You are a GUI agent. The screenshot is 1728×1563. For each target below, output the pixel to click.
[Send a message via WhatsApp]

^^^^^^^^

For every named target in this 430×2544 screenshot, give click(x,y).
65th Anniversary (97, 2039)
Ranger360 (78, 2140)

^^^^^^^^

- [WORK ORDER] There is a line with "You are a GUI" and a line with "[Send a message via WhatsApp]" above. Copy exactly those two lines and all lines between them, with nothing else.

- [WRITTEN RESPONSE]
You are a GUI agent. The screenshot is 1728×1563. For each target below, output the pixel to click.
[Send a message via WhatsApp]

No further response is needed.